Nobody Owens est un petit garçon parfaitement normal. Ou plutôt, il serait parfaitement normal s’il n’avait pas grandi dans un cimetière, élevé par un couple de fantômes, protégé par Silas, un être étrange ni vivant ni mort, et ami intime d’une sorcière brûlée vive autrefois. Mais quelqu’un va attirer Nobody au-delà de l’enceinte protectrice du cimetière : le meurtrier qui cherche à l’éliminer depuis qu’il est bébé. Si tu savais, Nobody, comme le monde des vivants est dangereux…

Gakkun me parlait sans cesse de cet auteur… un matin ensemble, j’ai franchi le pas de prendre l’un de ses livres…

Auteur du fameux Coraline, je découvre un écrivain (ici en jeunesse) à l’univers proche d’un Tim Burton, un texte aéré, écrit un peu façon conte pour enfants.

J’ai été assez surprise au début de voir que des illustrations parcouraient tout le livre !!

Le roman commence par le meurtre d’une famille où le bébé, malicieux se retrouve dans le cimetière. Le Jack qui en oublie sa mission suite à l’intervention des fantômes, laisse la vie à l’enfant.  Seul survivant, Il sera finalement élevé par le couple des Owens, nommé « Nobody » (Bod pour les intimes) ainsi que sous la tutelle de Silas.
Bien que vivant parmi… les morts, Bod va grandir auprès d’eux, se créer d’amitié avec la populace locale du cimetière… des gens morts plusieurs dizaines d’années plus tôt (quand ce n’est pas des siècles), avoir ces leçons comme tous les petits garçons de son âge, elles sont juste un peu particulière… dire à l’aide dans tous les langages dont celui des oiseaux, why not, apprendre à disparaître et passer à travers les murs, évidemment, on sait tous faire ça.

Autours de son étrange vie, l’intrigue du meurtrier de ses parents biologiques est semée petit à petit, au fil de l’histoire.

Bod est un peu le chouchou de tous, du coup, comme tous les enfants, il se croit le roi… le roi du cimetière. Il grandit, il découvre mais surtout évolue et se rend bien compte qu’il y a un monde extérieur au cimetière.

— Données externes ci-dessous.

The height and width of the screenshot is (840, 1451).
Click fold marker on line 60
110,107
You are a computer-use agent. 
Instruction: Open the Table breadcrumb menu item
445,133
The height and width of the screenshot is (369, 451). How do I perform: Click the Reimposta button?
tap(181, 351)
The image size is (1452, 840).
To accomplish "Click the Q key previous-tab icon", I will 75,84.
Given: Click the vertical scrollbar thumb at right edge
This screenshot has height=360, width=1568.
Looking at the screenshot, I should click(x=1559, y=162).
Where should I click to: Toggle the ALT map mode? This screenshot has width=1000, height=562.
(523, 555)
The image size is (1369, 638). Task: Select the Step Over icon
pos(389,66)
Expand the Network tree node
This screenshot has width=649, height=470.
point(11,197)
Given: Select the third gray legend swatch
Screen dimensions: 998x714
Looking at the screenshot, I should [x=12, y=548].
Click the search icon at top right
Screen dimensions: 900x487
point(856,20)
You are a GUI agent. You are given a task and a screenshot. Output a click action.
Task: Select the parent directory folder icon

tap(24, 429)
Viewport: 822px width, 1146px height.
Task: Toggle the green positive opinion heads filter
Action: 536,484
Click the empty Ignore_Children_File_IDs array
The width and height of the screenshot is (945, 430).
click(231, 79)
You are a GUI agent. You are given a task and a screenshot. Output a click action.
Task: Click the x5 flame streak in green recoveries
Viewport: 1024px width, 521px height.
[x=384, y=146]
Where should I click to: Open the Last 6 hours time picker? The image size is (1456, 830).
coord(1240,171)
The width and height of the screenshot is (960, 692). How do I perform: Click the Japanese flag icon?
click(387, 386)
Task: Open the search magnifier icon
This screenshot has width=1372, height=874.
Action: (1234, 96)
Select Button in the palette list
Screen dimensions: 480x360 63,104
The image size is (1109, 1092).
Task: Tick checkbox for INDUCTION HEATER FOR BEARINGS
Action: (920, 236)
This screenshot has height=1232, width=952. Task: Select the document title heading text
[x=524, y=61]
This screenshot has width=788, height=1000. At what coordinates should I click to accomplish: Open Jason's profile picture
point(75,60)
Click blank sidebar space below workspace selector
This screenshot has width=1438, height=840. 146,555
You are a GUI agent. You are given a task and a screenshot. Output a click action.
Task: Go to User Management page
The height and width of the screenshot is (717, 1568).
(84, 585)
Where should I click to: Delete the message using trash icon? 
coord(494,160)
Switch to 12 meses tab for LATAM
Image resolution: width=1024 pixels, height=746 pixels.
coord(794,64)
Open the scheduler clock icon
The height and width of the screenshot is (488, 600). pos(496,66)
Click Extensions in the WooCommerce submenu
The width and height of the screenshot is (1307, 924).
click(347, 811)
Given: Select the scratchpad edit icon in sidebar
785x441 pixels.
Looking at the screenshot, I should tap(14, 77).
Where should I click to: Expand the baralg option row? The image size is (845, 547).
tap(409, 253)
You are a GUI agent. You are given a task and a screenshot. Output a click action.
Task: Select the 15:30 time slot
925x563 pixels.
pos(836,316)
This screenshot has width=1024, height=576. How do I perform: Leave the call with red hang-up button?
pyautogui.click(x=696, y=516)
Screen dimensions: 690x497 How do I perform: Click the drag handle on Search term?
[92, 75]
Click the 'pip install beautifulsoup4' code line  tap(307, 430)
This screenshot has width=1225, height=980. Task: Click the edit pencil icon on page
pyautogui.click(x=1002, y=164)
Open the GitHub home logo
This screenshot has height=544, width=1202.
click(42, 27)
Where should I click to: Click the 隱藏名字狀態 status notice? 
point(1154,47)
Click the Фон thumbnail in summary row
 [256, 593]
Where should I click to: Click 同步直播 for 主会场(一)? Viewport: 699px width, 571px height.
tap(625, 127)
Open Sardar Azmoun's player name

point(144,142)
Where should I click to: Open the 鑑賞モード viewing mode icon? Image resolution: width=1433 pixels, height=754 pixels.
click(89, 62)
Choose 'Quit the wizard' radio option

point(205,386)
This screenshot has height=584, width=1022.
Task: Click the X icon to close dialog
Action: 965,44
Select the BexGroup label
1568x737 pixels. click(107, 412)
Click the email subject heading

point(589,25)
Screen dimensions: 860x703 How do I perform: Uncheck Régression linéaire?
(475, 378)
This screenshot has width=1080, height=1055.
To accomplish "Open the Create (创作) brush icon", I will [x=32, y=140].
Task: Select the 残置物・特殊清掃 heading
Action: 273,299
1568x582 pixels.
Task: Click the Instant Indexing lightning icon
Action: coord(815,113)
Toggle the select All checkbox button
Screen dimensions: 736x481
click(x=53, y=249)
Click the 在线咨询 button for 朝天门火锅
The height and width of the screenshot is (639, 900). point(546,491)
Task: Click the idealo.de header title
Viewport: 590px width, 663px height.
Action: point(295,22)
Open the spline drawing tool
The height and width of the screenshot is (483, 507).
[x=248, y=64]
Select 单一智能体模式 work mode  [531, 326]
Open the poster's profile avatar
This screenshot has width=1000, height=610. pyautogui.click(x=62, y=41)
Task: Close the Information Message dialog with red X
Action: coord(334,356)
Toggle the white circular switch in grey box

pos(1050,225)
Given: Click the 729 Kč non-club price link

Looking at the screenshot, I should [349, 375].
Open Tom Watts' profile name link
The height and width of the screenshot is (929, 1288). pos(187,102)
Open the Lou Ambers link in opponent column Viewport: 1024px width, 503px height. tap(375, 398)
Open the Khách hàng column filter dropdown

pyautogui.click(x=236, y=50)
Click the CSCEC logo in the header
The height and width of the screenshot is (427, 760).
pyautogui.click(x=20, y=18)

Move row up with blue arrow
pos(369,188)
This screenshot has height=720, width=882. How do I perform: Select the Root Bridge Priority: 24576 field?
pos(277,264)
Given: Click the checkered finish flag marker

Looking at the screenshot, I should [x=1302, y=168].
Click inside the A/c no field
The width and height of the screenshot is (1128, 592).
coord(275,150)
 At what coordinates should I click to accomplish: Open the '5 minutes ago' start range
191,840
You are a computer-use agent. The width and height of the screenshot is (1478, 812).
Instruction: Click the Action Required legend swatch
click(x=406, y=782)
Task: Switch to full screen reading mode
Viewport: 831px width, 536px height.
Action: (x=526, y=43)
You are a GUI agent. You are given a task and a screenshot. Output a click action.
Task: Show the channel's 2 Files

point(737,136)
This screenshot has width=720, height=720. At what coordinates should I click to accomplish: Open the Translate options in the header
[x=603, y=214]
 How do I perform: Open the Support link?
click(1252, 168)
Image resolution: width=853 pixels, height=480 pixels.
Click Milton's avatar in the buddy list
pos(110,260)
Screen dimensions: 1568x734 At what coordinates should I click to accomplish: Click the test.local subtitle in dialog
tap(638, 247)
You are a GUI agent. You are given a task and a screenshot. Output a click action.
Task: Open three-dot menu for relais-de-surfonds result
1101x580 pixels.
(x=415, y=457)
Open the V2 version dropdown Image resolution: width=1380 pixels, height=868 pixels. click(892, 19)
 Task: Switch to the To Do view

Le seul bémol dans l’histoire, auquel j’ai pensé régulièrement pendant la lecture, ce sont les parents fantômes de Bod, les Owens qui sont, à mon sens, inexistant dans la vie de leur petit. Enfin, ils n’ont pas l’air de lui apporter grand-chose…

J’ai été retourné par la fin que propose l’auteur.
Elle n’est pas horrible au contraire, c’est un nouveau départ pour le personnage.

Du coup, je trouve vraiment ce livre fabuleux, merveilleux, plein de mystère et de « magie ».